● **Records for the exercise**:

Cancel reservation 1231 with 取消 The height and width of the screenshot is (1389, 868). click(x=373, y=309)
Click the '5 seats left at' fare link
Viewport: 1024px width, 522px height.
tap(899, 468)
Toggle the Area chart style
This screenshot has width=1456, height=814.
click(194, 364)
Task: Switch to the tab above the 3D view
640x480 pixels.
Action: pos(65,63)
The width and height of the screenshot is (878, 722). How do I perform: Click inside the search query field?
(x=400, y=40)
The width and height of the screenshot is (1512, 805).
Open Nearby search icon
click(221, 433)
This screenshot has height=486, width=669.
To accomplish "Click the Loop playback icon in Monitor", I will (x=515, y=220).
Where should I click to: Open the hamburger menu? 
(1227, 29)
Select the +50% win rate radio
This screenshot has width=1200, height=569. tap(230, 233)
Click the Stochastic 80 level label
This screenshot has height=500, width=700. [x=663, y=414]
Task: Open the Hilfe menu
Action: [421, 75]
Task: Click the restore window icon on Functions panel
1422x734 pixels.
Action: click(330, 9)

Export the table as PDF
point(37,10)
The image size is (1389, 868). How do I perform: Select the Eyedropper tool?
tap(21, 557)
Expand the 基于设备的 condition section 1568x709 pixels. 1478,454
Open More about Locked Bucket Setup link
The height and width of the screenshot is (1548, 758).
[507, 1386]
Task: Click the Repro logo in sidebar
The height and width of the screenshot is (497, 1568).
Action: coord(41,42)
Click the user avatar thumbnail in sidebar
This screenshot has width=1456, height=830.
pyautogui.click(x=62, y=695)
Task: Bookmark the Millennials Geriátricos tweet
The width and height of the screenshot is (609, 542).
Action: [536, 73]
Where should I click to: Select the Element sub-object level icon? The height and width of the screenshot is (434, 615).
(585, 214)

● **What you have to do**:
Copy the data word for word, starting at the line that contains "Open More about Locked Bucket Setup link" and stopping after the final line of the data.

● **Final answer**:
Open More about Locked Bucket Setup link
The height and width of the screenshot is (1548, 758).
[507, 1386]
Task: Click the Repro logo in sidebar
The height and width of the screenshot is (497, 1568).
Action: coord(41,42)
Click the user avatar thumbnail in sidebar
This screenshot has width=1456, height=830.
pyautogui.click(x=62, y=695)
Task: Bookmark the Millennials Geriátricos tweet
The width and height of the screenshot is (609, 542).
Action: [536, 73]
Where should I click to: Select the Element sub-object level icon? The height and width of the screenshot is (434, 615).
(585, 214)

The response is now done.